TEXT SECTION
______
Today is July 18, 1994. In the last two weeks I quit my job, gave up my apartment, and said goodbye to my friends. Two weeks from now I will do something truly crazy. On August 1, will board a plane bound for a country I’ve never been to. I will travel for a year and I will write about it. I will get lonely and homesick; I will smell bad and have trouble finding healthy foods; I will have difficulties that I could never predict. I will also meet wonderful people and make new friends; I will discover the best beer I have ever tasted; and, with any luck, I will find out what rewards life offers the intrepid.

Maybe I can’t convince you to quit your job. Maybe I can’t convince you to sell your car and head into the unknown. Maybe I don’t need to. After all, I’m not doing this for you. In fact, I don’t know exactly why I am doing it, except that I believe the trip will explain itself along the way.

This column is many things: it is a chronicle of my trip, it is a periodic letter to family and friends, it is souvenir to look back on when I am old, it is a catharsis. Nonetheless, it is good to have you along. Please feel welcome to join me from your living room or your cubicle, or wherever you happen to be, and live vicariously for a time.

Make a New Plan, Stan

Here’s the plan. Starting in the Baltic nation of Estonia, I will travel for a year through Eastern Europe. Though I have no itinerary, I expect to spend time in Estonia, Latvia, Lithuania, Poland, the Czech Republic,Hungary and Romania. I may also see Slovakia, Bulgaria, the Ukraine and Germany. During this year, I will earn a living writing computer-related articles for a handful of trade magazines, something I have been doing in my spare time for several years now. In order to write, I am taking with me a small notebook computer — a Compaq Contura Aero — and I expect to spend a fair bit of time hunting for Internet access.

I will buy a car in Tallinn, Estonia — perhaps an old Ford or Opel or Fiat — drive it for a year, and sell it when I am done.

After a year of travel, I expect to return to Portland, Oregon, to go back to the business of leading an ordinary life. Until then, open up world, I’m climbing in!

Well, How Did I Get Here?

Before I actually get started, let me fill you in on some background. Like, who am I, why did I come up with this crazy idea, what job did I quit to do this, and what have I been doing to prepare?

My name is Kenn Nesbitt. I am an American and, like most Americans, I have spent my life blissfully ignorant of the rest of the world. I speak no foreign languages, I know very little of other cultures. And, until last year, I had never been off the North American continent.

My girlfriend at that time — an enchanting Hungarian woman — and I spent two weeks in Budapest, Hungary, and parts of Southern Germany. That was all it took. Now I’m hooked and I must see more. She enrolled in a university in Budapest for her next school year and she and I were to spend a year in Hungary. In May of this year, she and I broke up. I am still spending a year abroad. However, instead of just going to Budapest, I will travel and see a little more of the world

I am 32 years old and I make my living as a computer consultant and writer. Until two weeks ago, I worked for Microsoft Consulting Services, a division of Microsoft that helps companies develop client/server business database systems and other software. It was a very good job, as jobs go, but I still felt I was trading my life for a steady paycheck. Call it what you will: gen-X angst, a sense of immurement, or simple wanderlust. In truth, I could no longer justify the eight-to-five grind, having seen something of the richness and wonder the world has to offer. Pandora’s box is open and, since it cannot be closed, I am compelled to explore the contents.
______
DATA

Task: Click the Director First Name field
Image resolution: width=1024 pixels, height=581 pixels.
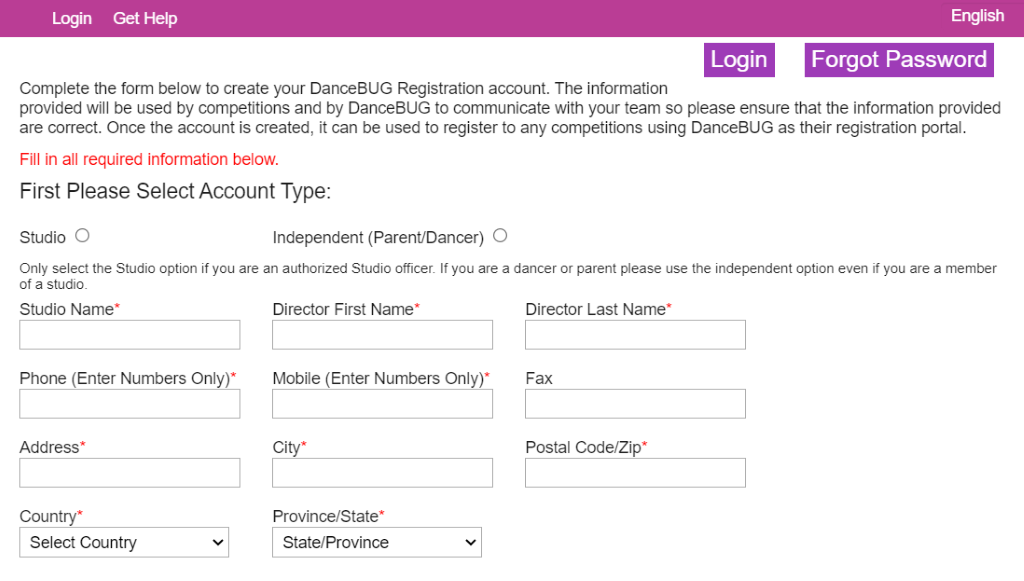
______
TASK
According to the travel column, in which city does the writer plan to buy a car? The material comes from a separate source unrelated to the text.

RESULT OF THIS EXERCISE
Tallinn, Estonia.